Selected extract
"""

October 10, 2017 | 12:26 PM by Jay Kunstman | jkunstman@jaguaranalytics.com

Earnings Preview – Domino’s Pizza (DPZ)

Wall Street Expectations:

-EPS of $1.22
-Revenue of $623.2M

Historical Earnings Performance:

Channel Checks/Analyst Commentary:

BAML – Last night, analyst Gregory Francfort was out with a preview note where he models 8% domestic 3Q same store sales for Domino’s, which would be an 180bps acceleration in the two-year comp stack and 50 bps deceleration in the three year. He said investors seem to already be expecting solid sales for the quarter but he also believes Domino’s will deliver against these high expectations. Pizza Hut talked cautiously about near-term trends at its recent brand day in Dallas which lowered the risk of competitive impacts to Domino’s business in the quarter.

"""

Information provided

"""

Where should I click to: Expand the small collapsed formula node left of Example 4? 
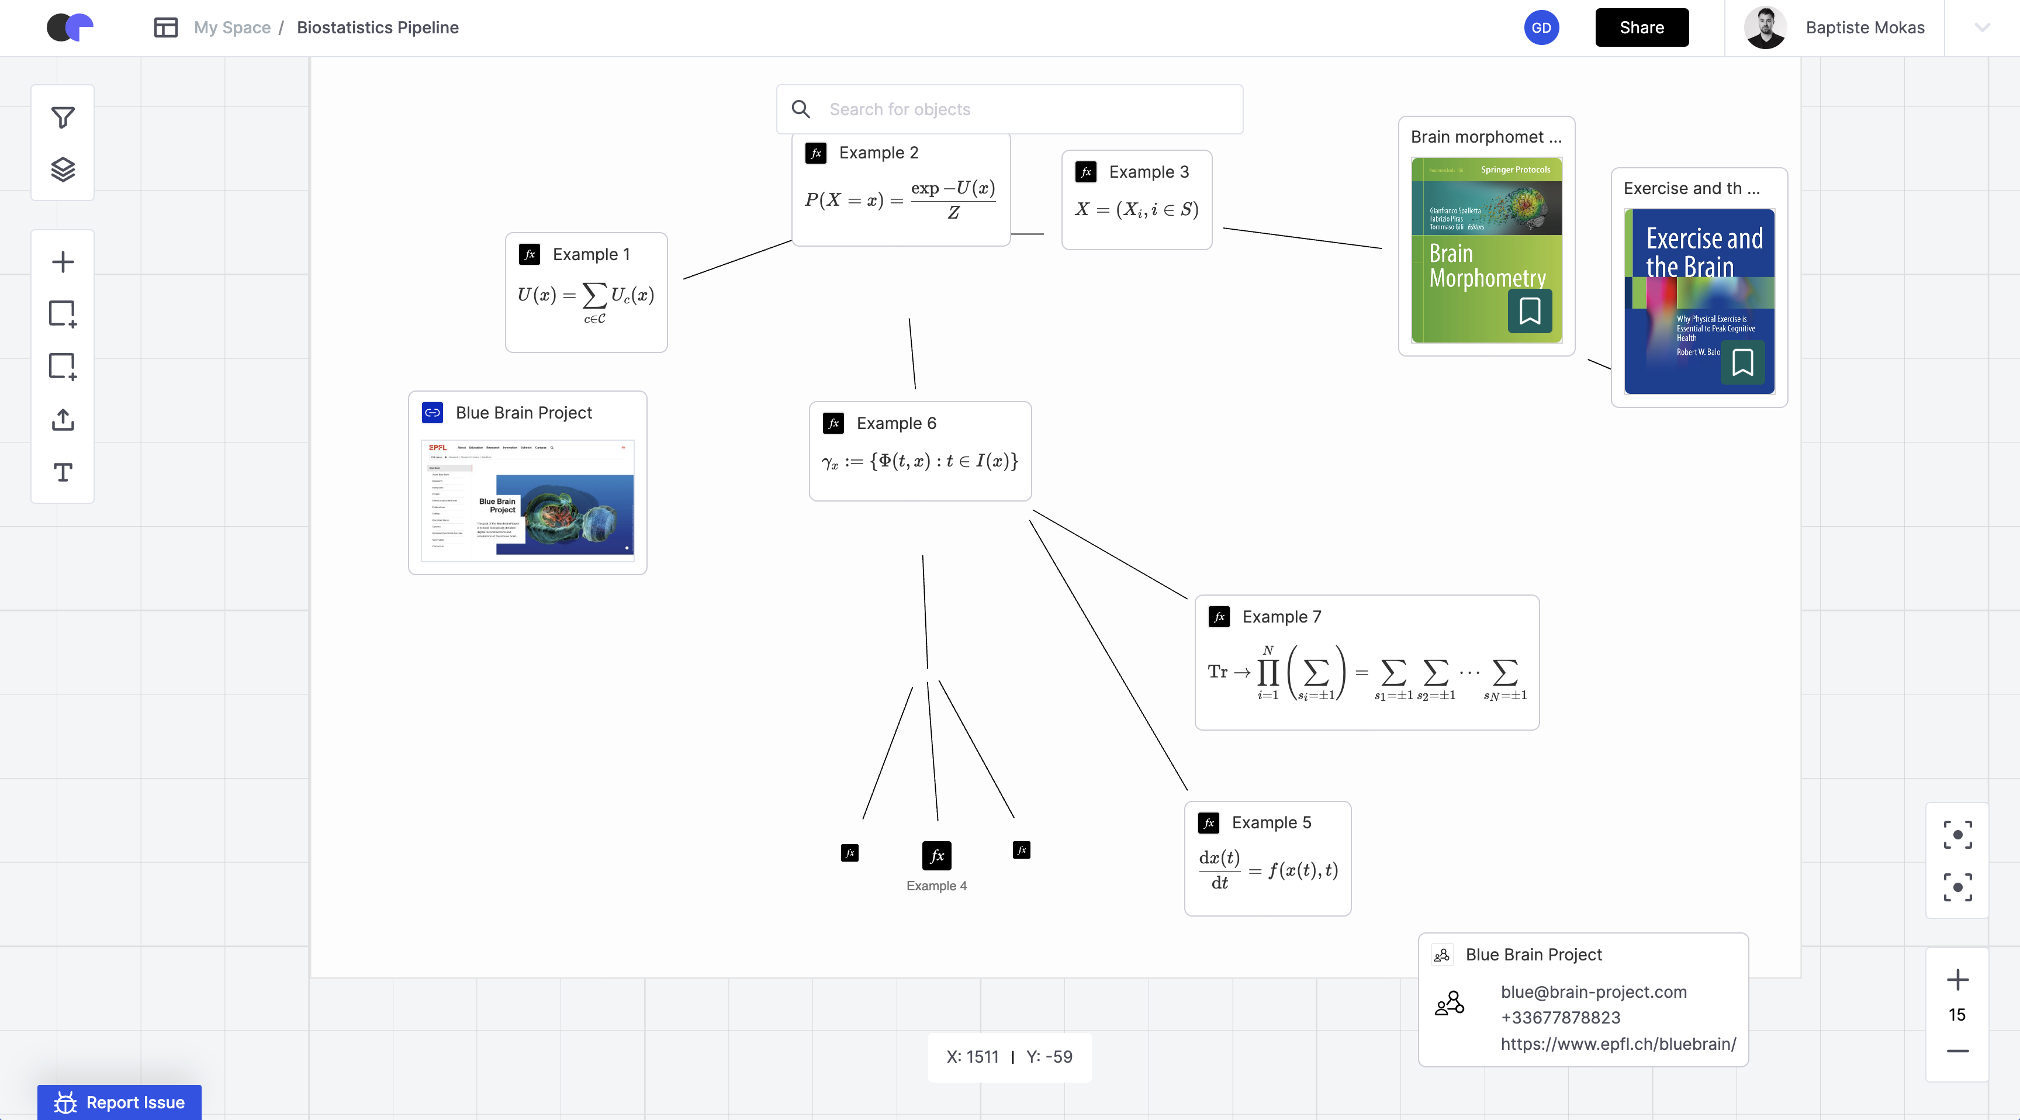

"""

Instructions
• 1. Quote the Domino's earnings preview word for word, starting with "BAML – Last" and going on through "in the quarter.".
• 2. Continue the Domino's earnings preview from where it stops.
The lines above are separate material and have no connection to the Domino's earnings preview.

Results
• 1.
BAML – Last night, analyst Gregory Francfort was out with a preview note where he models 8% domestic 3Q same store sales for Domino’s, which would be an 180bps acceleration in the two-year comp stack and 50 bps deceleration in the three year. He said investors seem to already be expecting solid sales for the quarter but he also believes Domino’s will deliver against these high expectations. Pizza Hut talked cautiously about near-term trends at its recent brand day in Dallas which lowered the risk of competitive impacts to Domino’s business in the quarter.

• 2.
For its international business, BAML is modeling 3% international comps. They said to keep an eye on earnings on October 10th from Domino’s Pizza Group, the company’s U.K. franchisee, as it will give investors an early look into trends for the international segment. For reference, the U.K. is the second biggest non-U.S. market by units for Domino’s and the company blamed the country for soft international sales in 2Q.

This morning, the company reported that Group System Sales in the 13 weeks to September 24th increased 20.8% to 286.4 million pounds, with sale at U.K. stores open for more than a year rising 8.1%. In addition, online sales in its main U.K market jumped 17.4%.

Stifel – On October 2nd, Stifel analyst Chris O’Cull initiated coverage with a Buy Rating and $235 price target and said his checks indicate domestic SRS momentum remains strong and better than the Street 6% mean.

Wells Fargo – On October 2nd, the firm reiterated its Market Perform rating and raised their price target to $210 from $204 saying fears of competitive encroachment weighing on its U.S. same store sales are likely “overblown” in the near-term, with the company set to deliver another quarter of outperformance.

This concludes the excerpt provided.